▶ **ANGEZEIGTER TEXT**

Dabei bekamen die 52.523 Zuschauer, darunter erstmals auch wieder Rafael van der Vaarts Gattin Sylvie, am Sonnabend sehr wohl einen Eindruck davon, wie ein Europa-League-Aspirant aufzutreten hat. Allerdings war es aus Hamburger Sicht leider Aufsteiger Eintracht Frankfurt, der eindrucksvoll europäische Klasse demonstrierte. Die Mannschaft des früheren HSV-Trainers Armin Veh wusste durch kreativen Spielaufbau, intelligentes Flügelspiel und blitzartiges Umschalten zu gefallen. Die gesamte Trainingswoche über hatte Veh seinen Frankfurtern eingebläut, dass der HSV in dem von Trainer Thorsten Fink bevorzugten 4-4-2-Rautensystem besonders über die Flügel anfällig sei. So war es dann aus seiner Sicht auch keine große Überraschung, dass gleich beide Tore von Neuzugang Srdjan Lakic über den rechten Flügel vorbereitet wurden. "Frankfurt hat ein modernes Spielsystem, steht zu recht ganz da oben", sagte Fink anerkennend, "die Eintracht ist momentan einfach einen Schritt weiter als wir."

In den vorangegangenen 90 Minuten kamen die Hamburger meist sogar mehr als nur einen Schritt zu spät. "Man hatte leider den Eindruck, dass wir nicht alles gegeben haben", sagte Stürmer Heung Min Son, der zu den wenigen Aktivposten zählte. Besonders in der ersten Hälfte - auch das ist beim HSV kein neues Phänomen - fand Finks Mannschaft überhaupt nicht ins Spiel, hätte sich sogar nicht beschweren dürfen, wenn Frankfurt zur Pause höher als 2:0 geführt hätte. "Mir fehlte bei der Mannschaft in der ersten Halbzeit die Körperspannung", analysierte HSV-Chef Carl Jarchow im Sport1-Doppelpass, "wir hatten die Chance auf Platz fünf zu springen, aber wir müssen sehen, dass wir nicht so weit sind."

Und obwohl positiv angemerkt werden darf, dass sich der HSV zum dritten Mal in der Rückrunde nach der Halbzeitpause steigern konnte, bleibt vorerst der Spielaufbau Finks größte Sorge. So kann derzeit niemand das Formtief van der Vaarts ausgleichen. Weder Milan Badelj, der nach seiner fünften Gelben Karte am kommenden Wochenende in Dortmund gesperrt fehlt, noch Tolgay Arslan, der wie Badelj in der Pause in der Kabine bleiben musste, scheinen derzeit das Spiel des eigenen Teams beleben zu können. Der einzige Mittelfeldspieler, der Akzente nach vorne setzen konnte, war der gelernte Linksverteidiger Dennis Aogo.

Mehr als die Ideenlosigkeit des eigenen Mittelfelds ärgerte Fink allerdings, dass er in der Spielvorbereitung explizit die Gefährlichkeit von Frankfurts Außenspielern angemerkt hatte. "Es kann nicht sein, dass wir im Detail vorher besprechen, wie Frankfurt gefährlich werden kann, und dann schießen sie genau so ihre Tore", sagte Jansen, der aber auch selbst große Probleme gegen den zweifachen Vorlagengeber Stefan Aigner hatte. Finks Konsequenz: "Irgendwann muss es mal klick machen. Aber in dieser Saison müssen wir auf dem Boden bleiben."

Tatsächlich? Wenn am kommenden Wochenende Bayern gegen Schalke, Augsburg gegen Mainz, Leverkusen gegen Gladbach und Düsseldorf gegen Freiburg gewinnen, dann müsste der HSV nur noch beim Deutschen Meister in Dortmund siegen und würde prompt mit einem Europa-League-Platz belohnt werden. Das simple Wenn-dann-Prinzip eben. Ein kleiner Spaß zum Ende, über den beim HSV nicht mal Scherzbold Mario Mosa lachen kann.

▶ **SCHRIFTLICHE AUFGABE**
Gib aus dem Bericht über das Spiel HSV gegen Frankfurt die Stelle von „Tatsächlich? Wenn am“ bis „Mosa lachen kann.“ Wort für Wort wieder.

▶ **BEREITGESTELLTES MATERIAL**
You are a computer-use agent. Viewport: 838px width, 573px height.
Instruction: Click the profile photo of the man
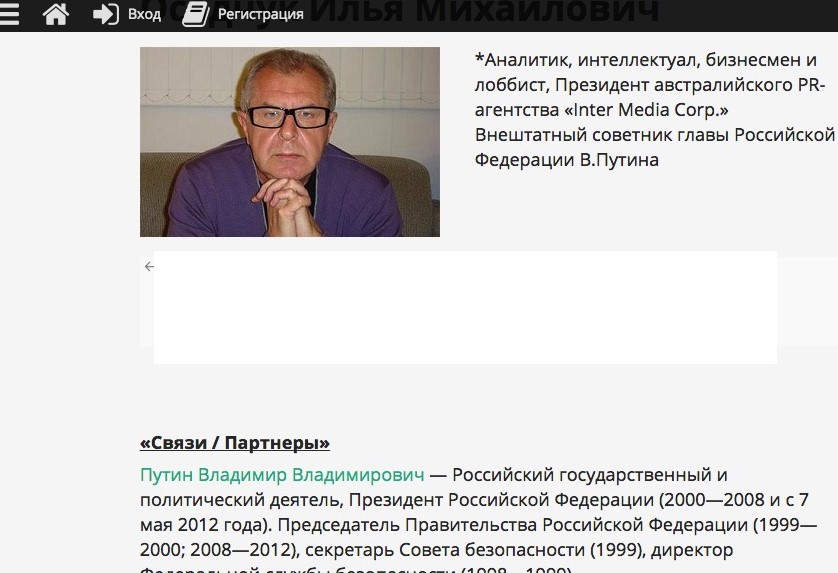pyautogui.click(x=289, y=142)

▶ **ERLEDIGTE AUFGABE**
Tatsächlich? Wenn am kommenden Wochenende Bayern gegen Schalke, Augsburg gegen Mainz, Leverkusen gegen Gladbach und Düsseldorf gegen Freiburg gewinnen, dann müsste der HSV nur noch beim Deutschen Meister in Dortmund siegen und würde prompt mit einem Europa-League-Platz belohnt werden. Das simple Wenn-dann-Prinzip eben. Ein kleiner Spaß zum Ende, über den beim HSV nicht mal Scherzbold Mario Mosa lachen kann.